* Task inputs:
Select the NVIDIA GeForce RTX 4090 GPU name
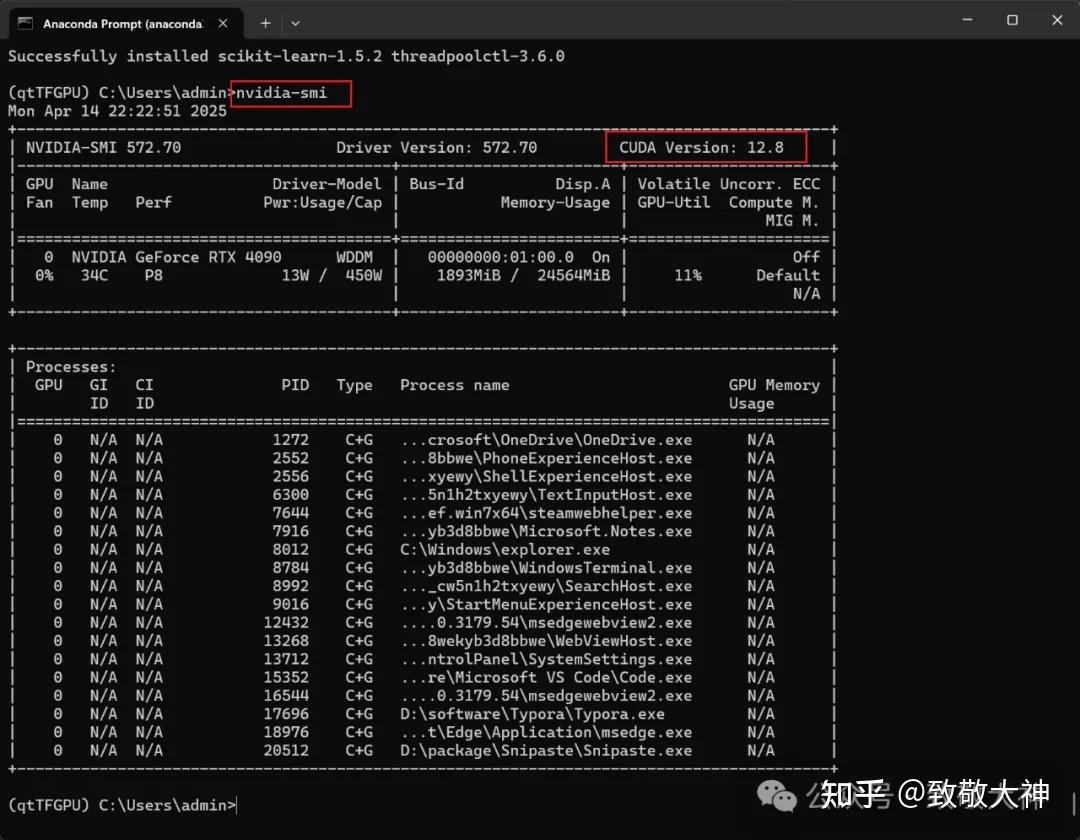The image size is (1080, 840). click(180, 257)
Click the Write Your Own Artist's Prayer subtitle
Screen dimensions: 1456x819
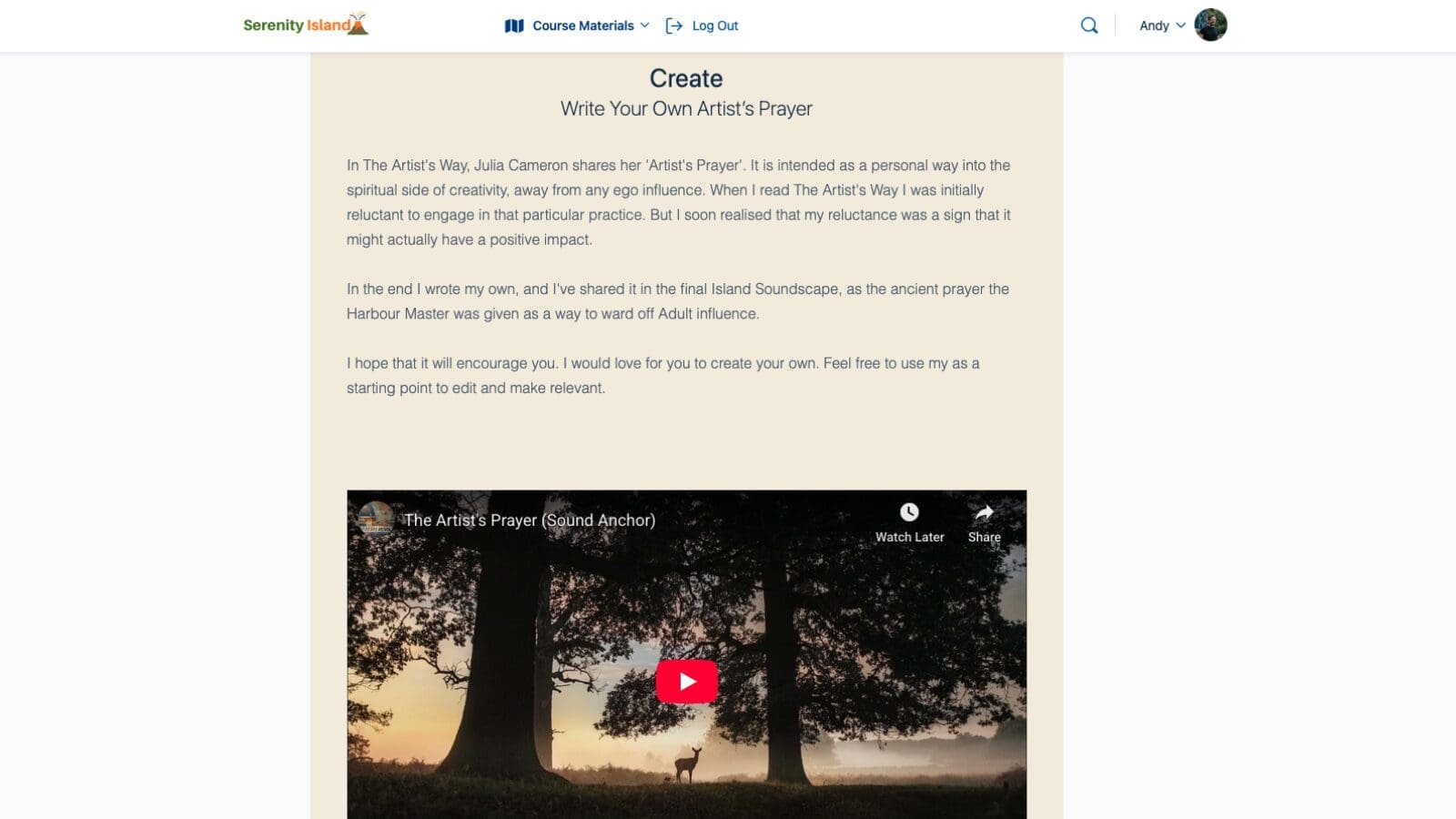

--

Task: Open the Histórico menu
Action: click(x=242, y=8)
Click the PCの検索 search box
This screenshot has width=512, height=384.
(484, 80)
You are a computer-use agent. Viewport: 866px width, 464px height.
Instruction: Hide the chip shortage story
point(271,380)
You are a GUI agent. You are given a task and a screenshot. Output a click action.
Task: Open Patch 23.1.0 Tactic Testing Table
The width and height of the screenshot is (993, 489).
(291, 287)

* Written instruction: Quote the items starting at the line containing "Task: Open the Histórico menu" and ending at the line containing "point(271,380)", with both of those lines included.

* In response:
Task: Open the Histórico menu
Action: click(x=242, y=8)
Click the PCの検索 search box
This screenshot has width=512, height=384.
(484, 80)
You are a computer-use agent. Viewport: 866px width, 464px height.
Instruction: Hide the chip shortage story
point(271,380)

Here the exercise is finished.